Task directions
From the entries below, extract every line that includes the word "computer".

[[ The records open ]]

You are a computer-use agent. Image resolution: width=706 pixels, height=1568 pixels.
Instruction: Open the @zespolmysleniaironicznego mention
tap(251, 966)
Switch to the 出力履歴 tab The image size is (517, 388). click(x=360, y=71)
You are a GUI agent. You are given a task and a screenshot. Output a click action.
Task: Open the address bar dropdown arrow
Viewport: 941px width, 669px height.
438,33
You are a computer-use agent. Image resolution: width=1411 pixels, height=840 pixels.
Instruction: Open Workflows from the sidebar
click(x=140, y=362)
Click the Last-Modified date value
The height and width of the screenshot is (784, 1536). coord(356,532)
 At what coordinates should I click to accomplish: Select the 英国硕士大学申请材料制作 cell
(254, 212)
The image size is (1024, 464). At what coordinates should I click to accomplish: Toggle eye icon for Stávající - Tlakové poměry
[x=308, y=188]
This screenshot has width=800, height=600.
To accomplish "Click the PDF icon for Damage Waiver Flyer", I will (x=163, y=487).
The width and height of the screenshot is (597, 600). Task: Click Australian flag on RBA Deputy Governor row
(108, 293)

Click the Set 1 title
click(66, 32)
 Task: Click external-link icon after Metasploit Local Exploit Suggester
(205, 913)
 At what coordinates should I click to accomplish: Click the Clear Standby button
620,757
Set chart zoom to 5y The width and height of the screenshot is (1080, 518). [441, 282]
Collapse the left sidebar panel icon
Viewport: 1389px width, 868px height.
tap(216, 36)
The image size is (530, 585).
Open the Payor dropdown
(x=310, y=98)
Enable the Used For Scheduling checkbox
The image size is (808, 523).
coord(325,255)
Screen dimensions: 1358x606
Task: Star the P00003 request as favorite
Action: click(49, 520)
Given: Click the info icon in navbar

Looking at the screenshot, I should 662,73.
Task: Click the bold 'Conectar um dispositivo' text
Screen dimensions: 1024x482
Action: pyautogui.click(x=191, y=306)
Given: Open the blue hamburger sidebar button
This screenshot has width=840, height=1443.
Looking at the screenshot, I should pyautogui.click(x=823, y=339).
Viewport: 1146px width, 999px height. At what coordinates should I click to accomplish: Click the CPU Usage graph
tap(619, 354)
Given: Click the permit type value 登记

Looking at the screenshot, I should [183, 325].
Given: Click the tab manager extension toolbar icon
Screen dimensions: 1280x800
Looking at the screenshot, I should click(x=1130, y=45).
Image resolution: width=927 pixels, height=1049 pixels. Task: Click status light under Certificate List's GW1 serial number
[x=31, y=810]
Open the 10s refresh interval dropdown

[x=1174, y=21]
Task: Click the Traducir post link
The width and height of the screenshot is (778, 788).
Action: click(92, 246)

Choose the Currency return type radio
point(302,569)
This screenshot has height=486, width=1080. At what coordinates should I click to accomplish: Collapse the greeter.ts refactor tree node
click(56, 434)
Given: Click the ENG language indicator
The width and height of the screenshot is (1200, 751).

[[ The records closed ]]

Solution to the exercise
You are a computer-use agent. Image resolution: width=706 pixels, height=1568 pixels.
You are a computer-use agent. Image resolution: width=1411 pixels, height=840 pixels.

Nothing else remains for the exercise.